I also heard a rooster crow when I went outside today - more memories of home. We always raised chickens both to eat and for the eggs. Seems like we always had an ornery rooster in the flock. I probably still have a scar on at least one shin from being spurred more than once by a rooster. I loved when we would get baby chickens in the spring. They would come in the mail. A couple of boxes of peeping yellow fluff. Dad had a pen built for them and he hung light bulbs in it to keep them warm during the night. It was also fun when we had a hen that wanted to sit. When we went to feed the chickens and collect the eggs if there was a hen that wouldn't come off the nest we would tell Dad and he would put her in a special nest and collect several eggs to put under her. It was fun to see them hatch. I also remember seeing lambs being born, Dad having to go out in the cold of night to help Grandpa pull a calf, teaching a calf to drink from a bucket, feeding dogie lambs with a bottle . . .So many good times.

Monday, March 30, 2009

Life goes on here. Not much new or exciting, just life. I guess that is how it is supposed to be. The weather is starting to be warm on a more consistent basis. I have lots of pretty flowers growing and a few vegetables. I really do enjoy working in the yard.

I haven't heard much on my background check. I am going to call them this week and see what the status is. I faxed one document to them twice because they said they didn't get it the first time. I didn't hear back so I think they must have got the second one but I don't know for sure.

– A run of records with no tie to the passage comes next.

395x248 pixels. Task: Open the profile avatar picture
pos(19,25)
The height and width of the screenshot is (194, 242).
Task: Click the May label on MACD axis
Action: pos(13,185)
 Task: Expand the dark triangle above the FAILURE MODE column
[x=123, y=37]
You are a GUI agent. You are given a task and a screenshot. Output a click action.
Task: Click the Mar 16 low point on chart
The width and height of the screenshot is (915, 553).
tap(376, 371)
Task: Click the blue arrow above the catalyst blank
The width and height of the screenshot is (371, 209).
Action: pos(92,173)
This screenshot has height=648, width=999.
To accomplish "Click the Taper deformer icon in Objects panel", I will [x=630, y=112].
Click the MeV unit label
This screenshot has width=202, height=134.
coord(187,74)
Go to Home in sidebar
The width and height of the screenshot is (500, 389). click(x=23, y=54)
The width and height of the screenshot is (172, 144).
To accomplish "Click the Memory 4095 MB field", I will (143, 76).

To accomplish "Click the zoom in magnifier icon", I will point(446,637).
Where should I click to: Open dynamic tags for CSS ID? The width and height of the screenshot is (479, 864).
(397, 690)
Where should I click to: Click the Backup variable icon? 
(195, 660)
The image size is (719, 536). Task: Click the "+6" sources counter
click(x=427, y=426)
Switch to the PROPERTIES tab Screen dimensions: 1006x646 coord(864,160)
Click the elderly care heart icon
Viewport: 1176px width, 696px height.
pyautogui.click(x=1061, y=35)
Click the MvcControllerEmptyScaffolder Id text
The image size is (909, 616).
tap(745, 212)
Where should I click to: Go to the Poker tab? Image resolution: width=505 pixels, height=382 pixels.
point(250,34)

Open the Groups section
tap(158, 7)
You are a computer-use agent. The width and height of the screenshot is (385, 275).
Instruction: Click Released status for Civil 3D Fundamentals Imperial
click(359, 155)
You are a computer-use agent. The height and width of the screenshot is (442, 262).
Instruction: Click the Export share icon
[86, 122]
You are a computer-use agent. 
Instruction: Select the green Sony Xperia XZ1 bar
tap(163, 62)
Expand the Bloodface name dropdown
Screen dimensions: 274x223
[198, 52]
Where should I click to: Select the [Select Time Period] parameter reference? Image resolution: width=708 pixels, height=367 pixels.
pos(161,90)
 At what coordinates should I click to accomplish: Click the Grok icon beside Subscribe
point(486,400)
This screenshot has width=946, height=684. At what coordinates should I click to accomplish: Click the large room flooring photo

I got my botox shot but it is always a bit difficult to tell how effective it is going to be for a few weeks. There are many times when I regret ever having the surgery done but I guess that is really useless regret. I went to Page after the shot, spent the night there. Bill was in CA so I was there by myself. He had left a list of things he needed me to do or check out. I also picked up some things I didn't get when I left. I had breakfast with Charlene and Sheila the next morning. It was really nice to see them. I didn't think Charlene was ever going to quit hugging me. After breakfast I went to Hatch to help Janett out for a few days after her shoulder surgery. I stayed at her house all but the last night. I really enjoyed being there with her. Susan and the baby were also there. I spent time with Mom and Dad each day and one night they took us all out to dinner for our birthdays. When I left Dad hugged me and told me to be careful and that he missed me and was sorry he couldn't do more for me in my life. I told him he had loved me and that was all I needed. He had tears in his eyes. I had said goodbye to Mom the night before because I knew she wouldn't be up when I left. When I packed my little cooler for the road she had put a sweet roll in it along with a note that said "Give Lisa a hug for us." I am so blessed to have such good parents.

Friday, February 27, 2009

I just got back from a nice walk. I am having a hard time wanting to exercise like I know I need to but I am still managing to do it most days. I miss being able to walk around the golf course, see the road runners, bunnies and lizards. This morning I walked around some of the neighborhoods around here. This is an interesting area. There are lots of older homes but also lots of newer, modern homes. I love the older homes because most of them have a front porch. Reminds me of summer Sunday afternoons at Grandma Barneys. She had her chair, Grandpa had his chair and the rest of just just sat. I like that the house we are in now has a front porch. I have a really old chair my Mom refinished for me and I have put it on the front porch. Many mornings I eat my breakfast out there. The porch here really needs to be repainted and I am working, half-heartedly, on getting the old paint scraped off so I can paint it.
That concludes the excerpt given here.